• DIRECTIONS FOR THIS TASK: Reproduce verbatim the lines of the material below, from the line with "1347) in the screenshot?" to the line with "center [2117, 817].", including both of those lines.

━━━━━ INPUT FOR THIS TASK ━━━━━

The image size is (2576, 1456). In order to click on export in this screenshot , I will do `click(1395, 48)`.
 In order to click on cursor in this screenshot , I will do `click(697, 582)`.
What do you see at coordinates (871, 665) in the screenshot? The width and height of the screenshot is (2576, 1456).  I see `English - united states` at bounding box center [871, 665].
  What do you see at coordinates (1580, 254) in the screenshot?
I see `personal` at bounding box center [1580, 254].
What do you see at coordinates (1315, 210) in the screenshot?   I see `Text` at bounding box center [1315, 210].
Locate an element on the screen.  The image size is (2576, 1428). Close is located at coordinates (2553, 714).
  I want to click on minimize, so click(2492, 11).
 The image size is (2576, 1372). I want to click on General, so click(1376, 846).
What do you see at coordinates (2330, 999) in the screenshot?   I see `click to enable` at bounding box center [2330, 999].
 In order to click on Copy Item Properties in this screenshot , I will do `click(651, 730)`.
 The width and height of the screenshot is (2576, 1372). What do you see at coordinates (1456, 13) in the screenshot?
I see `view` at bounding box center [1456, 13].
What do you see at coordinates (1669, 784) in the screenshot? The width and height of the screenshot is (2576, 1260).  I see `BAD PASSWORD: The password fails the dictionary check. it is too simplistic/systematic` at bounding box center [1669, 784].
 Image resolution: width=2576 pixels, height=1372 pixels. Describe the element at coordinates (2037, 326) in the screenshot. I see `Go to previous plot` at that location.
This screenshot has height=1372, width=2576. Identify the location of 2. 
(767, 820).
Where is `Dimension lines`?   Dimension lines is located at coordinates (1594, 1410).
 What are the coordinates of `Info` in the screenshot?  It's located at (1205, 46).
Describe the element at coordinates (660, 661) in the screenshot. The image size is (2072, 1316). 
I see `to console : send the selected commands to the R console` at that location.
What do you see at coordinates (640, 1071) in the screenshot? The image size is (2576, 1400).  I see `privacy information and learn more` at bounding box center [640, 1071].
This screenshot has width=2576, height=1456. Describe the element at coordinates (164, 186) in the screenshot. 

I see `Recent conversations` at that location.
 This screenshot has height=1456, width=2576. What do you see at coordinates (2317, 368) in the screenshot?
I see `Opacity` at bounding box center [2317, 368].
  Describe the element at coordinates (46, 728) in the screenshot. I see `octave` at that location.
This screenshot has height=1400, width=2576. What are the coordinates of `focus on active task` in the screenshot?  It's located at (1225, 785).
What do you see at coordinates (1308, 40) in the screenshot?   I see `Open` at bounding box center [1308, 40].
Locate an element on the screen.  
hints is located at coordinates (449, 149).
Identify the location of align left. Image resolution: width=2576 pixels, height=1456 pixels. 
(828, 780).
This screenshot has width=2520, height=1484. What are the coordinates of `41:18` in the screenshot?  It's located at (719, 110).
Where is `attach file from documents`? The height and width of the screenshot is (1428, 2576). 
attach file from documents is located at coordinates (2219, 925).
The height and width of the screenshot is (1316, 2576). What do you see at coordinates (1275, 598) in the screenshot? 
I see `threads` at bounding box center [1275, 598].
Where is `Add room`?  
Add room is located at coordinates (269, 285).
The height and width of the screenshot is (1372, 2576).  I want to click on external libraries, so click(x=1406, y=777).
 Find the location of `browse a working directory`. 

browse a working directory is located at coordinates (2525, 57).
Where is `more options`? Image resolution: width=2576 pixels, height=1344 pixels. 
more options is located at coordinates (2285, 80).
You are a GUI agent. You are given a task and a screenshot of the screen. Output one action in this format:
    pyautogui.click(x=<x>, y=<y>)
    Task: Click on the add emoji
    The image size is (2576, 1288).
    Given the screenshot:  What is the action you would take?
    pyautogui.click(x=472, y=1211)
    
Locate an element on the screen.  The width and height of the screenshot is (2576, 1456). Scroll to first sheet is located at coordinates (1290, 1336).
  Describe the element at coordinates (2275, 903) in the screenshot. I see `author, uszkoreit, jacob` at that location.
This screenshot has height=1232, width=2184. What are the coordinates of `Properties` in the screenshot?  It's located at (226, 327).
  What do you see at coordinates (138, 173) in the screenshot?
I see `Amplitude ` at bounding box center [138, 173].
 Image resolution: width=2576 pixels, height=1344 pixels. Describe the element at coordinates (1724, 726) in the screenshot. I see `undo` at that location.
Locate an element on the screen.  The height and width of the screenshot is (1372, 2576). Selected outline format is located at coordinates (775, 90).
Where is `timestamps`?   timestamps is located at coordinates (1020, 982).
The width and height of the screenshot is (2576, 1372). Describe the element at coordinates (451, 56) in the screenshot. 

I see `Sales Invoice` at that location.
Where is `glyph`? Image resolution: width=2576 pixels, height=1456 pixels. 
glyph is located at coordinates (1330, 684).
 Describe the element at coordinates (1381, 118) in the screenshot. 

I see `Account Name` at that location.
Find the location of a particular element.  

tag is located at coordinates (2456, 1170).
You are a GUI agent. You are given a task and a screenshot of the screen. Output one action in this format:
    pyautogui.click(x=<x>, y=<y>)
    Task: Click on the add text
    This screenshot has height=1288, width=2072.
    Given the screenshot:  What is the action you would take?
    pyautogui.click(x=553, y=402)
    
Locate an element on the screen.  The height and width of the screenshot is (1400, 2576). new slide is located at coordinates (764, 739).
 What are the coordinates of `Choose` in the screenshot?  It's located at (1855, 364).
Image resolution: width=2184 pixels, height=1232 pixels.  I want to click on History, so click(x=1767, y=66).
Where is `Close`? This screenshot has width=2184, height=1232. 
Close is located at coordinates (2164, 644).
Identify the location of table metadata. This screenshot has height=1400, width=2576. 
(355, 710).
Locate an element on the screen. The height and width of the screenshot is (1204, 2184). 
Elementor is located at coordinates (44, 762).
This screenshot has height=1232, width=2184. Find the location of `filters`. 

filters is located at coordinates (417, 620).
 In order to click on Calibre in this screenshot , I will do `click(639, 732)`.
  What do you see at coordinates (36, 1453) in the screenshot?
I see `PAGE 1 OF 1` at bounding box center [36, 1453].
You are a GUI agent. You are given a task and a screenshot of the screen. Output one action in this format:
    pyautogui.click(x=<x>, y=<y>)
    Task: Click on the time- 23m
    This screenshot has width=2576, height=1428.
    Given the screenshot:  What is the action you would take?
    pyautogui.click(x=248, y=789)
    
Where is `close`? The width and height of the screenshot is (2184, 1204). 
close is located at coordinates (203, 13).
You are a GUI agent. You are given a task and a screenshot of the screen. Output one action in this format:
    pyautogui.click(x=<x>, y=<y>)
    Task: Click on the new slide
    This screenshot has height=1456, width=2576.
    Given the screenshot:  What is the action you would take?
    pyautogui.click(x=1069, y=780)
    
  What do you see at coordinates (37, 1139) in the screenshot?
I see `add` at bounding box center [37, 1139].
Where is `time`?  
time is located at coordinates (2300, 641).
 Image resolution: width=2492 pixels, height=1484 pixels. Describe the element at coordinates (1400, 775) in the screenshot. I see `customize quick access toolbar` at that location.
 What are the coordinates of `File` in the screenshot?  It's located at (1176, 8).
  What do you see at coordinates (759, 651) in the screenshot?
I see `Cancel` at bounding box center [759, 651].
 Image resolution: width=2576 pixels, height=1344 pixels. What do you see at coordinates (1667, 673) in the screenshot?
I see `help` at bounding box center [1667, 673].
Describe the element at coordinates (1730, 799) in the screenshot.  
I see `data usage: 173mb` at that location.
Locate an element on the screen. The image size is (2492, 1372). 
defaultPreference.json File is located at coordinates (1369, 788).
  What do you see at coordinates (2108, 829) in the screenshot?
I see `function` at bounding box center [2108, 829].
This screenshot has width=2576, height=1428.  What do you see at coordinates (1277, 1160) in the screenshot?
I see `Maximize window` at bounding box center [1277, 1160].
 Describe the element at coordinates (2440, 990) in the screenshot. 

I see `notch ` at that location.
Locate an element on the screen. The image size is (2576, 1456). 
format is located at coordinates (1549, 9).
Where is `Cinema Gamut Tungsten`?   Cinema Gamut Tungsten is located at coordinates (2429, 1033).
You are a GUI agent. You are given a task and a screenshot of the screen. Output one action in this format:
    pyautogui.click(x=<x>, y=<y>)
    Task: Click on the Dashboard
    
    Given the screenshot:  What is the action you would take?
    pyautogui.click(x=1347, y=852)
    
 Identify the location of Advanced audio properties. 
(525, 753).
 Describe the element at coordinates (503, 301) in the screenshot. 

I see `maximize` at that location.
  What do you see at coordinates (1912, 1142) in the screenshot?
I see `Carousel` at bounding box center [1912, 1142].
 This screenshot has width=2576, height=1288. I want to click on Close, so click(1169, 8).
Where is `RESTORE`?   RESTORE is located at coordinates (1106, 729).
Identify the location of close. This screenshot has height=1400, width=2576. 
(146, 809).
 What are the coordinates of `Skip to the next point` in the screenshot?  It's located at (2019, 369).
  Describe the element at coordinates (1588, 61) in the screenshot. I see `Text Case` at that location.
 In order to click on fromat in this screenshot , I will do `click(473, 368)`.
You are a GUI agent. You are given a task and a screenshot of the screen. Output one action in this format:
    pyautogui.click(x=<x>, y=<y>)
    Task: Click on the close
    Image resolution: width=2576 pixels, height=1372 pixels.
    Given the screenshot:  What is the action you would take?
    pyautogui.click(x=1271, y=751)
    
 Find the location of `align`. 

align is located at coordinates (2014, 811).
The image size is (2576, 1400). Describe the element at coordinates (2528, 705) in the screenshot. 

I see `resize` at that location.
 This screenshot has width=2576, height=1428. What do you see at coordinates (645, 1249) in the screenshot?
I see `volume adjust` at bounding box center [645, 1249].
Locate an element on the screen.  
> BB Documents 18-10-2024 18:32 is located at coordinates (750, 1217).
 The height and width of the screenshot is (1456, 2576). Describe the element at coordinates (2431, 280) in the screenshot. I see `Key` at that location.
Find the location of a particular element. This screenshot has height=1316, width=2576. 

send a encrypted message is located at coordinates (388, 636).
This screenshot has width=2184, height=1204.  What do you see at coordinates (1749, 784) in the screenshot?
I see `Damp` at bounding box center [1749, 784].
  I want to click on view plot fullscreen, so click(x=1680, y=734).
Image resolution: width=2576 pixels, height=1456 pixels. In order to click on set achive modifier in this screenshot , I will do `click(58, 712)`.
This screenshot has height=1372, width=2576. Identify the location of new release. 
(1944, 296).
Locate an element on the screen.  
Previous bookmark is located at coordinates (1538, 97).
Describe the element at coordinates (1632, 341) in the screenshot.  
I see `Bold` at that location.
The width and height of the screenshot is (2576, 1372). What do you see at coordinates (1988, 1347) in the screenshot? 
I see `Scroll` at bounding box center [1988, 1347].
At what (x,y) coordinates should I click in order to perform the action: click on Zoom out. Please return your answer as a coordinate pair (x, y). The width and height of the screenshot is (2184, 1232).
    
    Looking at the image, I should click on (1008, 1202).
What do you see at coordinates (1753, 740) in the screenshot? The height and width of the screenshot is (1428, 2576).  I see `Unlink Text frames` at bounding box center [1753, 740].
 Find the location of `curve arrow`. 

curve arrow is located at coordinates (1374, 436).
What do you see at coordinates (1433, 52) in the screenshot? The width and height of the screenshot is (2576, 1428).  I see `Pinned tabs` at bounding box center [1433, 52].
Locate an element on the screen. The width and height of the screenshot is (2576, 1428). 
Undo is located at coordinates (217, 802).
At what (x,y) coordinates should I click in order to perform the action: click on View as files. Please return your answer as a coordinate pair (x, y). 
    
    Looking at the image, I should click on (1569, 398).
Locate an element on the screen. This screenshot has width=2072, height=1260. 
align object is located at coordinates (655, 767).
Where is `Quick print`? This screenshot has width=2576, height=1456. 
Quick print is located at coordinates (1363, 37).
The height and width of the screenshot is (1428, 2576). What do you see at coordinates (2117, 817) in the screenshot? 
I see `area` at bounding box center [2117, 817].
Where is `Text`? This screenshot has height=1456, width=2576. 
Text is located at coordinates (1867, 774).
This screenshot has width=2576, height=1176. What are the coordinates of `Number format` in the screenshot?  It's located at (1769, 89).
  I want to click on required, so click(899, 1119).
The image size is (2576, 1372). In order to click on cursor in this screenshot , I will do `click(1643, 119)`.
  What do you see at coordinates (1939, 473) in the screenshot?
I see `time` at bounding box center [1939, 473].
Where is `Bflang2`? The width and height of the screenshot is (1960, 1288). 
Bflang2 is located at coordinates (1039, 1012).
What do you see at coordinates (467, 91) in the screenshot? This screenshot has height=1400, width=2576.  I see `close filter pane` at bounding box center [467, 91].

━━━━━

• SOLUTION:
The width and height of the screenshot is (2576, 1372). What do you see at coordinates (1988, 1347) in the screenshot? 
I see `Scroll` at bounding box center [1988, 1347].
At what (x,y) coordinates should I click in order to perform the action: click on Zoom out. Please return your answer as a coordinate pair (x, y). The width and height of the screenshot is (2184, 1232).
    
    Looking at the image, I should click on (1008, 1202).
What do you see at coordinates (1753, 740) in the screenshot? The height and width of the screenshot is (1428, 2576).  I see `Unlink Text frames` at bounding box center [1753, 740].
 Find the location of `curve arrow`. 

curve arrow is located at coordinates (1374, 436).
What do you see at coordinates (1433, 52) in the screenshot? The width and height of the screenshot is (2576, 1428).  I see `Pinned tabs` at bounding box center [1433, 52].
Locate an element on the screen. The width and height of the screenshot is (2576, 1428). 
Undo is located at coordinates (217, 802).
At what (x,y) coordinates should I click in order to perform the action: click on View as files. Please return your answer as a coordinate pair (x, y). 
    
    Looking at the image, I should click on (1569, 398).
Locate an element on the screen. This screenshot has width=2072, height=1260. 
align object is located at coordinates (655, 767).
Where is `Quick print`? This screenshot has width=2576, height=1456. 
Quick print is located at coordinates (1363, 37).
The height and width of the screenshot is (1428, 2576). What do you see at coordinates (2117, 817) in the screenshot? 
I see `area` at bounding box center [2117, 817].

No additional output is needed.